Ikenna, Boja, Obembe et Benjamin, le narrateur, sont frères.

Deux autres enfants composent la fratrie de cette famille de la bourgeoisie nigériane où le père, employé à la Banque centrale, est muté à l’autre bout du pays. La mère reste seule pour s’occuper de ses enfants. Et dans cette société patriarcale, la voix de la mère peine à contenir les velléités de briser les interdits de sa progéniture. Et rien de tel que le « mortel » fleuve Omi-Ala pour défier l’autorité parentale. Les enfants y pratiquent la pêche. C’est sur le chemin qu’ils rencontrent Abulu, un fou qui leur adresse une terrible prophétie : Ikenna, l’aîné sera tué par l’un de ses frères. Même prononcée par un vieux toqué, la prédiction va semer le trouble dans la famille.

Drame igbo, du nom de l’ethnie à laquelle appartiennent les frères, « Les pêcheurs » emprunte tous les ressorts de la tragédie grecque dont le fratricide est le fil conducteur comme une allégorie des guerres civiles qui ont déchiré le pays dans les années 1990.

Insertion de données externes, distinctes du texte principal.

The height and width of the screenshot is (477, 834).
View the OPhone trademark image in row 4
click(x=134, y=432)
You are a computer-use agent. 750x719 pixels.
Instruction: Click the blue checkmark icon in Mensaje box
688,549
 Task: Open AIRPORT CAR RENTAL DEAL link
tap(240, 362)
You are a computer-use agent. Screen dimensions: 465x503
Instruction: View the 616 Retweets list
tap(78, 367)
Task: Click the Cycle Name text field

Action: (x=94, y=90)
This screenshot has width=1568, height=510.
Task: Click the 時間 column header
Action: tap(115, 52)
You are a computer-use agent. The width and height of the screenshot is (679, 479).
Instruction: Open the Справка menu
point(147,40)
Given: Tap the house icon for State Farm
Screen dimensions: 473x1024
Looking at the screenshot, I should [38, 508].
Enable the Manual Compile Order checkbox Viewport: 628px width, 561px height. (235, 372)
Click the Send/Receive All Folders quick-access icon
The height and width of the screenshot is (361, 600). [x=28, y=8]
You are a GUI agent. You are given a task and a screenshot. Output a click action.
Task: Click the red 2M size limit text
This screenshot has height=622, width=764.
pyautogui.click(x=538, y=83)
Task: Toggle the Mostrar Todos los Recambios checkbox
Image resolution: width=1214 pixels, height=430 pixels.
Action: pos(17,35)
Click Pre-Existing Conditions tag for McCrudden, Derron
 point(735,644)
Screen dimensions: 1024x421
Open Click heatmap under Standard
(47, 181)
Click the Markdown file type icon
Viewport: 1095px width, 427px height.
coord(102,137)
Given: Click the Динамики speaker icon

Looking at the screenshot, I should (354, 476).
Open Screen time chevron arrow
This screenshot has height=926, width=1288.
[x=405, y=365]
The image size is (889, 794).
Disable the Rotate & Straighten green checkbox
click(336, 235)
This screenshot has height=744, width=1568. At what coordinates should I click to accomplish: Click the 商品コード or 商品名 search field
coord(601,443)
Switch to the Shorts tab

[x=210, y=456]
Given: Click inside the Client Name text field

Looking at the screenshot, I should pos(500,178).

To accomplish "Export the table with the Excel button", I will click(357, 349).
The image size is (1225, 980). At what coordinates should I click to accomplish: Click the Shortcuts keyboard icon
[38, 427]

A la fois roman d’apprentissage et peinture du pays le plus peuplé d’Afrique toujours marqué par les superstitions, « Les pêcheurs » est aussi le récit de la vengeance comme moyen de lutter contre le fatalisme.

Chigozie Obioma, qui signe là un premier roman poétique et puissant, est né au Nigeria. Son opus figurait sur la short-list des plus prestigieux prix littéraires.

EXTRAITS

  • A cette époque, le temps ne signifiait rien. Les jours venaient, avec leurs nuages de saison sèche qui planaient dans le ciel empli de bolées de poussières, le soleil qui durait jusqu’à l’orée de la nuit. Et on aurait dit qu’une main dessinait dans le ciel des images brumeuses à la saison des pluies, qui, sans arrêt, pendant six mois, tombaient en déluge palpitant d’orages spasmodiques. Puisque les choses suivaient ce modèle immuable, aucun jour n’était digne d’être gardé en mémoire.
  • Le sol était baigné de sang : un sang vivant et mobile qui cheminait lentement sous le réfrigérateur et – tels les fleuves Niger et Bernue dont la confluence à Lokoja avait engendré une nation brisée et boueuse – se mêlait à l’huile de palme pour former une mare d’un rouge délavé, inconnue et obscène, semblable aux flaques qui se forment dans les nids-de-poule des chemins de terre.